What do MTTR, MTBF, MTTD, and MTTA stand for and measure?

MTTD is Mean Time To Detect, the time from something breaking to your monitoring noticing. MTTA is Mean Time To Acknowledge, the time from detection to a human acknowledging the alert. MTTR is Mean Time To Recover (sometimes Repair or Resolve), the time from the start of an incident to full service restoration. MTBF is Mean Time Between Failures, the average uptime between incidents.

How is MTTR calculated?

MTTR is the sum of (resolved time minus started time) across all incidents divided by the number of incidents in your time window, typically a quarter. Because incident durations are heavily right-skewed and one long outage can dominate the average, most mature teams report the median (P50) and 95th percentile (P95) alongside the mean.

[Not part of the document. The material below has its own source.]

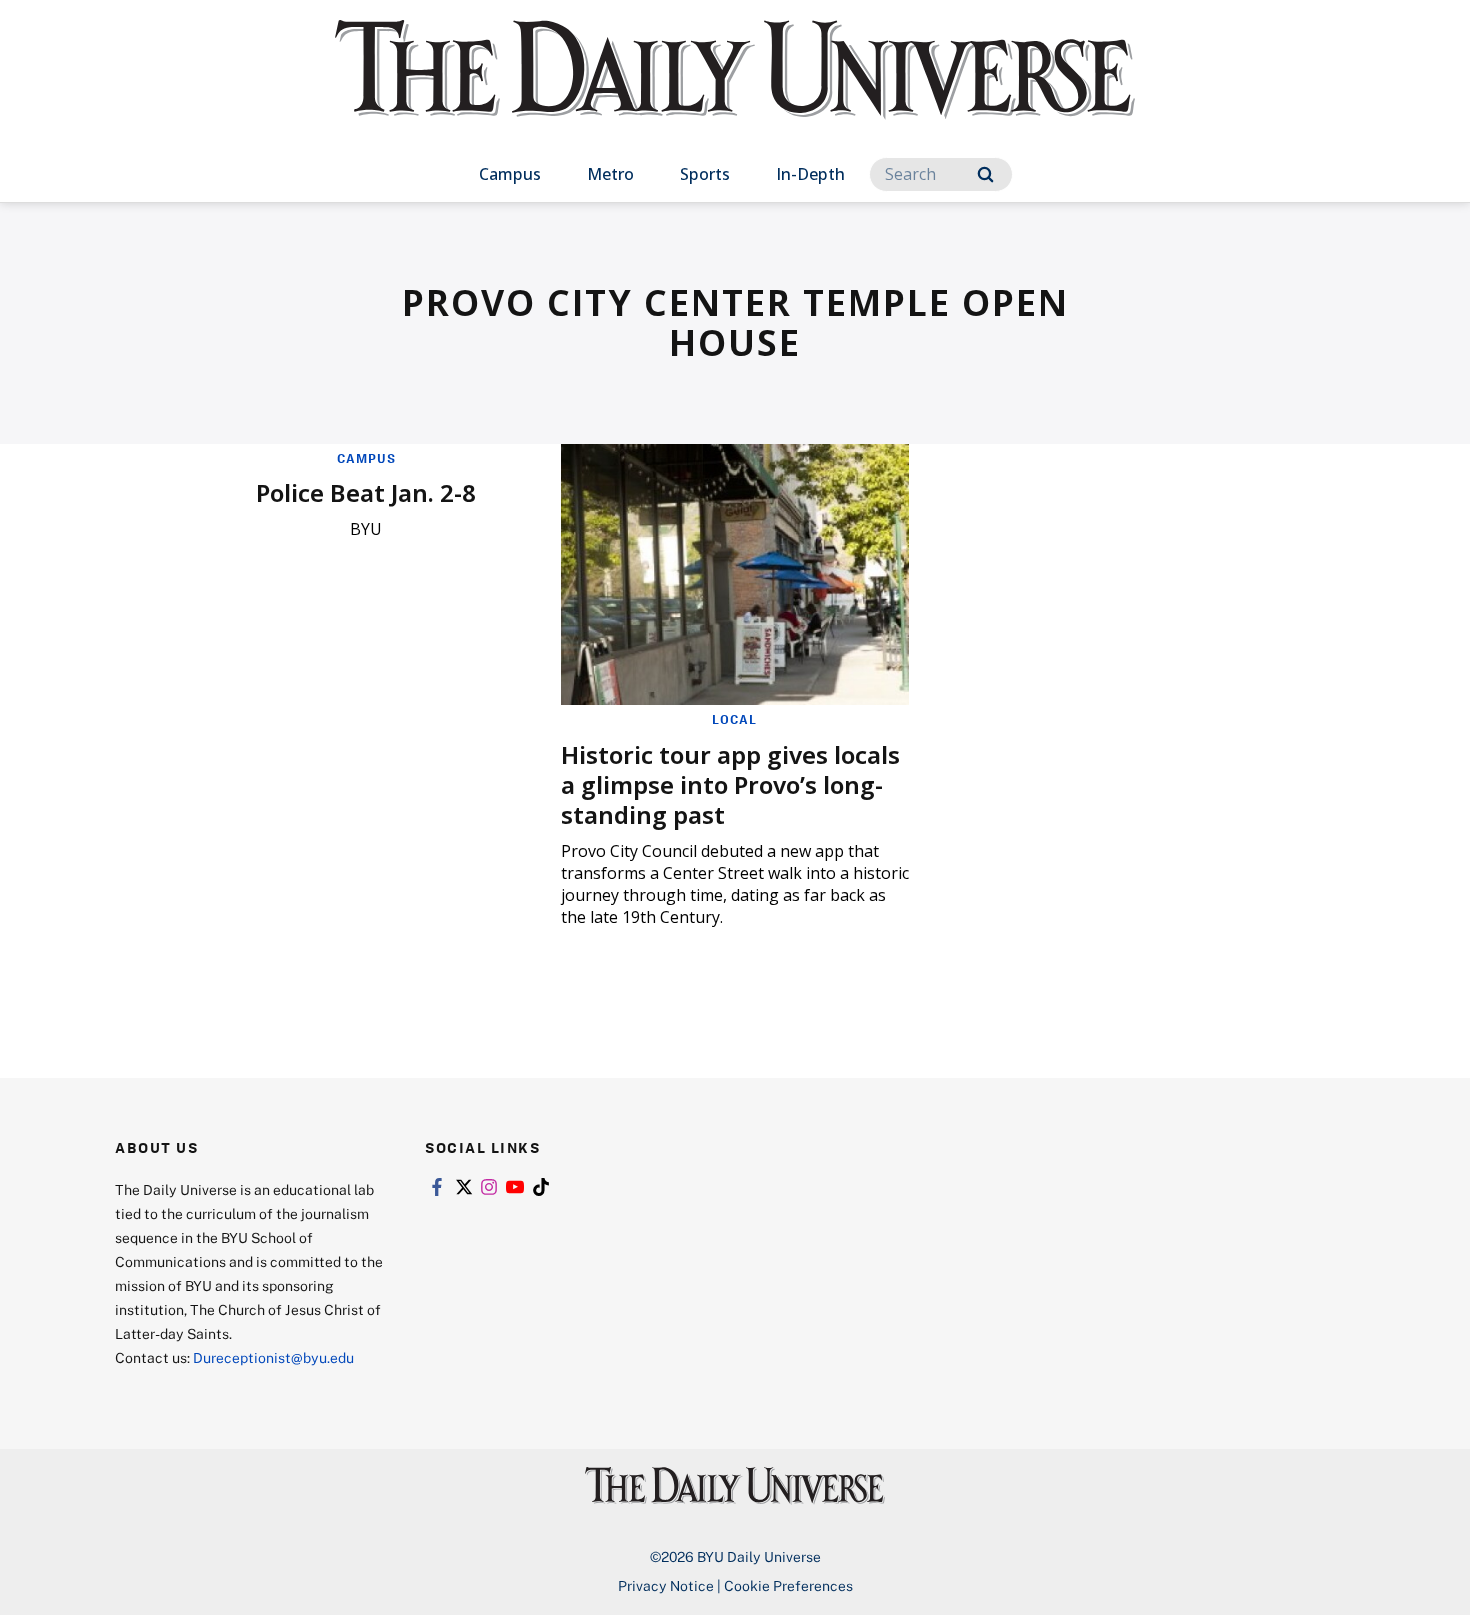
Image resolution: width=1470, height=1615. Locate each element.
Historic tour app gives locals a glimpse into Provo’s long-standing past (730, 784)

What's the difference between MTTR and MTBF?

MTTR measures how long it takes to recover once an incident starts, so it reflects your response and remediation. MTBF measures the average uptime between incidents, so it reflects how often things break, not how bad each outage is. A high MTBF means rare outages but says nothing about how quickly you recover from them.

Which of these metrics are actually worth tracking?

MTTD and MTTR are the two that move and where engineering investment shows up, so they are worth tracking. MTBF is largely a function of system complexity and how often you ship, so treat it as a lagging indicator for trend-watching rather than an improvement target. If you have none of these yet, start with MTTD from your monitoring tool and MTTR from your incident tracker.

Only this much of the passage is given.